As a company whose entire business is based around plastics, igus is acutely aware of the associated image problem. Its polymer bearings and energy chains (e-chains) sit at the opposite end of the spectrum to single use plastics, designed to last for millions of cycles rather than thrown away after a brief, solitary moment of utility. Nonetheless, until recently, its energy chains – found everywhere from offshore rigs and cranes to windscreen wipers – were largely being sent to landfill once they reached the end of their long service lives.
“We test all of our products to destruction in a way that means we can offer guarantees,” Justin Leonard, e-chain director at igus UK, told The Engineer. “With an environmental hat on, what we’re saying to the customer is that you’ve got a very long guaranteed life for your product.”
Launched by the company in 2021, the ‘Chainge’ programme is aiming to breathe new life into those products once they eventually do reach end of service. Energy chains are highly engineered devices that are manufactured using virgin plastic in order to attain the required performance levels. For this reason, old e-chains can’t simply be made into new ones. However, igus is now embracing ways to divert the chains from landfill via its new initiative.
“We have to accept there’s an end of life here,” said Leonard. “We can’t use it for our own products again, because they are quite technical plastics with high integrity.”
Chainge sees igus collecting old energy chains – both its own and those of its competitors – and directing them into different recycling streams, rewarding participating customers to the tune of 53p per kg of chains returned. One of the streams is a regular commercial recycling route, with granulated e-chain plastic finding reuse in applications ranging from office furniture to the plastic trim found in vehicles.
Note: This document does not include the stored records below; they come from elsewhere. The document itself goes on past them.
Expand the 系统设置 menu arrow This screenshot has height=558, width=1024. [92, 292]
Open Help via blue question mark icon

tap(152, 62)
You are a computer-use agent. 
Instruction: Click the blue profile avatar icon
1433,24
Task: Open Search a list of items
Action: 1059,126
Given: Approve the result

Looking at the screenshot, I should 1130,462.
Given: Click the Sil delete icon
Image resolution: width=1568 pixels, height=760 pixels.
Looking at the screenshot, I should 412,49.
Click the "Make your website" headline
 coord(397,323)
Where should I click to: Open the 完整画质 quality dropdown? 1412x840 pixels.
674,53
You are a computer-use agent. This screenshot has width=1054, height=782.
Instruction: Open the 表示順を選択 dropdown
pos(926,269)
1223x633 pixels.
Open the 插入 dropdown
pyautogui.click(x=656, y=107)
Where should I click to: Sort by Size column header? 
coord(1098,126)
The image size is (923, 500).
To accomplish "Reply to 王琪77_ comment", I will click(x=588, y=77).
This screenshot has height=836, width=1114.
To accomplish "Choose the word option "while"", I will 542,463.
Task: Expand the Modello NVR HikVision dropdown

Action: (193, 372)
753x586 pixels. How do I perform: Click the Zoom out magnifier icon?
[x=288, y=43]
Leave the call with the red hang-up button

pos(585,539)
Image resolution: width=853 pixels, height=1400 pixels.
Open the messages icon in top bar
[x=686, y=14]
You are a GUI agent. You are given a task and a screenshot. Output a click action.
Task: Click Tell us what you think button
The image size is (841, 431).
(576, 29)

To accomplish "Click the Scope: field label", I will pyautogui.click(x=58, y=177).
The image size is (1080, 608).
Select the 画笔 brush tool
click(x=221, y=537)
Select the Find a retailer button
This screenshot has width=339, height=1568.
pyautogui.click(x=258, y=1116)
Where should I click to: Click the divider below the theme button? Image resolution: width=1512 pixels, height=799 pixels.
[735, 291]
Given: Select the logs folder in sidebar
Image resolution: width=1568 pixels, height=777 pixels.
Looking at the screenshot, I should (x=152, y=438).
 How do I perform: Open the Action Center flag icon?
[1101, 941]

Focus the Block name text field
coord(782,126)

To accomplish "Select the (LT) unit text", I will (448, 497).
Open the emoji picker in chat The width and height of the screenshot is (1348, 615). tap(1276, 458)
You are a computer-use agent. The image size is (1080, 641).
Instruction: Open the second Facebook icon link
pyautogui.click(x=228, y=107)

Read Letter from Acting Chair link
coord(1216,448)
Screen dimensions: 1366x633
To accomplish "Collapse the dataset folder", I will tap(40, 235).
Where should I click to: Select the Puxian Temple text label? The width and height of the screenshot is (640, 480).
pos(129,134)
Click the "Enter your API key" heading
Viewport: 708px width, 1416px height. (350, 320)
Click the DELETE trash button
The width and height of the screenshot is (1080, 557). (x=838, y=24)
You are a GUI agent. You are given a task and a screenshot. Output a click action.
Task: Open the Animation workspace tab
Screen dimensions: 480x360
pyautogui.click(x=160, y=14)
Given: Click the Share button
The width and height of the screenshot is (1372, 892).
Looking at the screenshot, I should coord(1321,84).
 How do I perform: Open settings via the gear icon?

The other stream is a much more circular practice, which sees recycled e-chain plastic combined with single-use plastics to form a type of multi-use hoarding known as Storm Boards that igus and its customers take ownership of and use in a variety of roles.
“Storm Board take single use plastics and they turn them into plastic boards that are kind of like hoarding, so anything that you would typically use wood products for,” Leonard explained. “They are multi-use. With wood, if it gets out in the rain it can swell and become single use – chipboard and MDF and things like this – but these can be reused.”
The Storm Boards are manufactured by igus’s recycling partner MyWaste, based in Hull. First, the e-chains are fed into a shredder to reduce the size of the parts to around 20mm. These parts then pass to a granulator where the size is further reduced down to 5mm, small enough to be blended. The granulated e-chain material is then fed into a mixer where it is combined with single-use plastics to make an homogenous material for the board production.
“The grinding process, shredding process, is not changed for our product at all,” said Leonard. “They don’t need different rollers, there’s no extra energy required. It’s the same as if it was a plastic bottle or anything else.”
Once blended with singles use plastics, the granulated material is sandwiched in a board press between two layers of fine polymer, with 200°C heat applied from both sides to cure the mixture. After around 10 minutes, the board is removed from the press, excess material is trimmed and it is stacked, ready for use in its second life.
“For the heating process to work, we have to mix it with single use plastics,” said Leonard. “If it was 100 per cent e-chain, that machine would probably have to be different because it would need a much higher temperature.
“It’s not entirely igus material because ours is a very hard plastic that’s got a very high melting temperature, so it has to be an amalgam. But that’s also a virtuous thing because it means we’re incorporating single use plastic bottles and that sort of thing.”
The first customer e-chain returns in the UK came from an airport elevator and a large-scale metal component machining site. Although the Chainge project is less than a year old, around 22 tonnes of e-chains have been returned worldwide, with 4-5 tonnes of that in the UK. It’s a relative drop in the ocean of the total plastic products sold by igus each year, but it is demonstrative of the type of practices engineering and manufacturing need to embrace in order to transition to a more circular economy.
Storm Boards have a variety of uses from hoarding and shop fittings to outdoor furniture, bathroom cubicles, sheds, climbing walls and compost bins. And while the company uses a range of different waste streams to produce the boards, it encourages companies to take responsibility for their own waste and try and find uses cases for the products produced using their own plastic.
“Storm Board like you to buy the boards with the material you send them,” said Leonard. “What they’re trying to avoid becoming is a sort of dumping ground for people’s waste. They will take waste from people and turn it into boards and sell it, but they’re good at pinning you down and saying ‘How many boards can you use? How many will you take?’…because they would rather facilitate a circular process.”
In igus’s case, it has found several uses for the Storm Boards produced using its e-chains, with the primary one being display stands to showcase its products. The company has been replacing aluminium panels in display stands with the boards, bringing the e-chains full circle and kitting out these stands for customers with recycled plastic from their own disused chains.
“Aluminium panels are very high energy to manufacture, quite high integrity and also costly,” said Leonard. “We worked with Storm Board to develop the same thing but with polymer, with recycled boards.”
While the overall amounts may be small, the programme is still in its infancy, and it’s encouraging to see companies taking a more active and responsible role in dealing with the material waste accruing from their commercial activities.
“The (Storm Board) process will be driven by what we can consume rather than what we collect,” said Leonard. “Any excess from what we collect will go into the normal commercial route.
“So anything we can’t use in a circular way will go into that market…but we’re trying to be responsible and use what we’ve produced first.”